Undesirable Memorization in Large Language Models: A Survey

Published 3 Oct 2024 in cs.CL and cs.AI | (2410.02650v2)

Abstract: While recent research increasingly showcases the remarkable capabilities of LLMs, it is equally crucial to examine their associated risks. Among these, privacy and security vulnerabilities are particularly concerning, posing significant ethical and legal challenges. At the heart of these vulnerabilities stands memorization, which refers to a model's tendency to store and reproduce phrases from its training data. This phenomenon has been shown to be a fundamental source to various privacy and security attacks against LLMs.
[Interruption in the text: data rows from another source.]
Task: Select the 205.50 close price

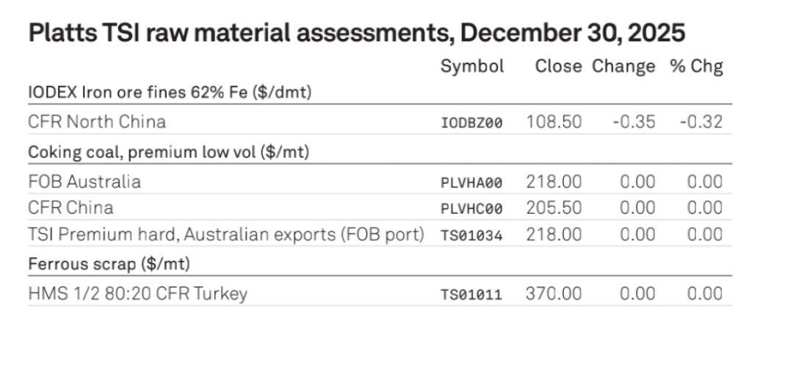Action: pos(554,208)
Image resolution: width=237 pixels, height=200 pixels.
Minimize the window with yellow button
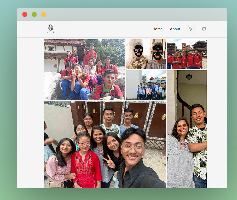point(43,14)
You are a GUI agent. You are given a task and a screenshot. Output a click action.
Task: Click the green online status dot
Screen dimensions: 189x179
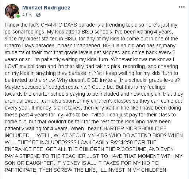[x=18, y=16]
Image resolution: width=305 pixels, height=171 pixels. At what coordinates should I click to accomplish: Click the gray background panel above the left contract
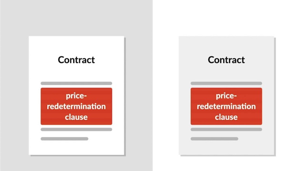point(76,18)
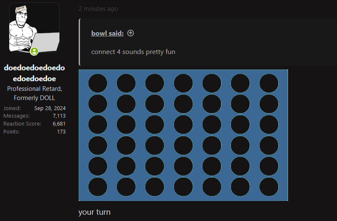Open the doedoedoedoedoedoedoedoe profile username
337x221 pixels.
coord(34,73)
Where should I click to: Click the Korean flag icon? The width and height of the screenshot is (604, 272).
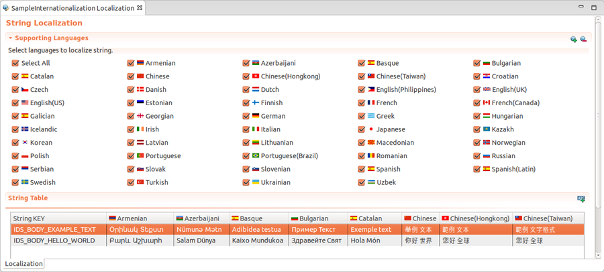click(x=25, y=143)
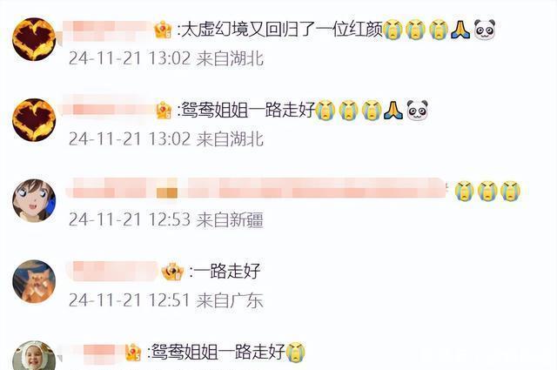
Task: Click last crying emoji in 新疆 comment
Action: (510, 191)
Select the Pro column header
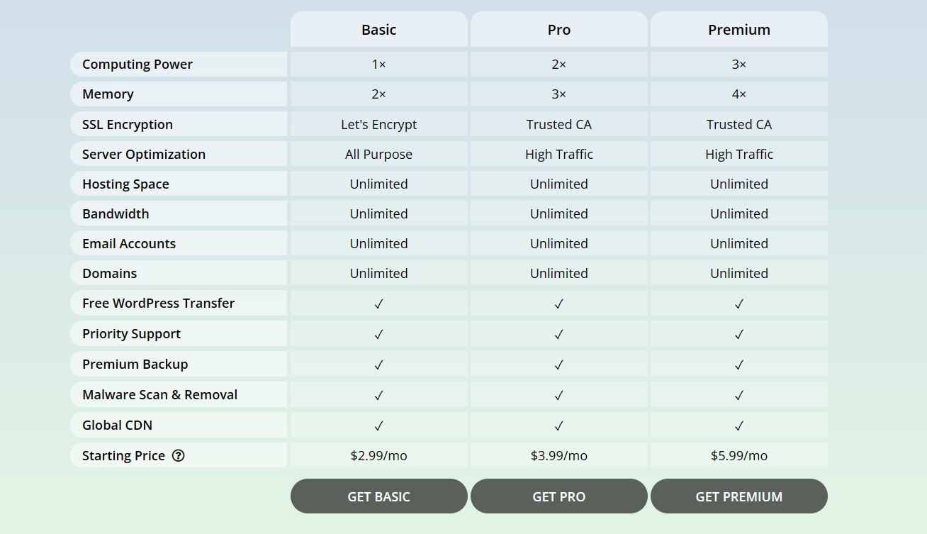This screenshot has height=534, width=927. click(558, 30)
In this paper, we provide a taxonomy of the literature on LLM memorization, exploring it across three dimensions: granularity, retrievability, and desirability. Next, we discuss the metrics and methods used to quantify memorization, followed by an analysis of the causes and factors that contribute to memorization phenomenon. We then explore strategies that are used so far to mitigate the undesirable aspects of this phenomenon. We conclude our survey by identifying potential research topics for the near future, including methods to balance privacy and performance, and the analysis of memorization in specific LLM contexts such as conversational agents, retrieval-augmented generation, and diffusion LLMs. Given the rapid research pace in this field, we also maintain a dedicated repository of the references discussed in this survey which will be regularly updated to reflect the latest developments.